Page excerpt:
■ ■ ■ ■ ■
6 Choice – A Microeconomic Theory Workbook

6.1 Objective

In this chapter, you will combine the budget set and the theory of preferences to examine the optimal choice of consumers. Earlier, I stated that the economic model of consumer choice is that people choose the best bundle they can afford. Now I can rephrase that more professionally as, “consumers choose the most preferred bundle from their budget sets.”

6.2 Optimal Choice

I’ll plot the budget line \(p_1 x_1 + p_2 x_2 = 5\) for the case where the price of both goods 1 and 2 are 1 and the consumer has an income of 5 to spend.

library(tidyverse)

ggplot() +
    stat_function(fun = function(x1) 5 - x1, color = "black") +
    xlim(0, 5)

Then I’ll add indifference curves of the utility function \(u(x_1, x_2) = x_1 x_2\).

p <- ggplot() +
    stat_function(fun = function(x1) 5 - x1, color = "black") +
    stat_function(fun = function(x1) 2/x1, color = "red") +
    stat_function(fun = function(x1) 4/x1, color = "orange") +
    stat_function(fun = function(x1) 6.25/x1, color = "gold1") +
    stat_function(fun = function(x1) 8/x1, color = "green") +
    stat_function(fun = function(x1) 10/x1, color = "blue") +
    xlim(0, 5) +
    ylim(0, 5) +
    geom_point(data = point_data, aes(x = x, y = y), color = "black", size = 3) +
    transition_reveal(along = -x)

animate(p)

Let your eye follow the black dot along the budget line: along that line, the consumer exhausts their income on goods 1 and 2. The budget line crosses the red indifference curve (\(u = 2\)), so you know that the consumer can get more than a utility of 2. The budget line also crosses the orange indifference curve (\(u = 4\)), so you know that the consumer can get more than a utility of 4. Something interesting happens at the gold indifference curve (\(u = 6.25\)): the budget line doesn’t cross the gold indifference curve, the budget line is tangent to the gold indifference curve. The point of tangency represents the bundle that will earn the consumer the most utility (\(u = 6.25\)), while still being affordable.

As long as preferences are convex, indifference curves are smooth, and there is an interior solution, then the optimal choice \((x_1^*, x_2^*)\) is where the indifference curve is tangent to the budget line. At that point, the slope of the indifference curve (the MRS) is equal to the slope of the budget line (\(-p_1/p_2\)).
■ ■ ■ ■ ■
Do this:
In the workbook chapter on consumer choice, which indifference curve does the budget line touch at a tangent instead of crossing?

Dataset extract:
■ ■ ■ ■ ■
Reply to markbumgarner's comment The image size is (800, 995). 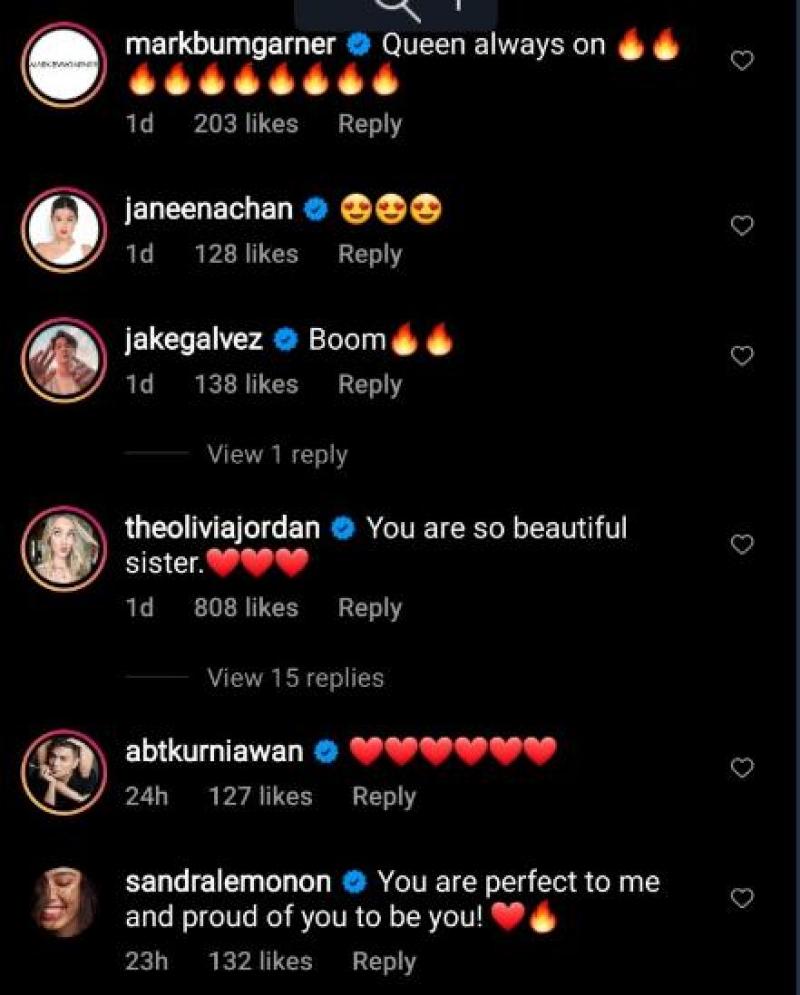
■ ■ ■ ■ ■
Result:
The gold indifference curve, where u = 6.25.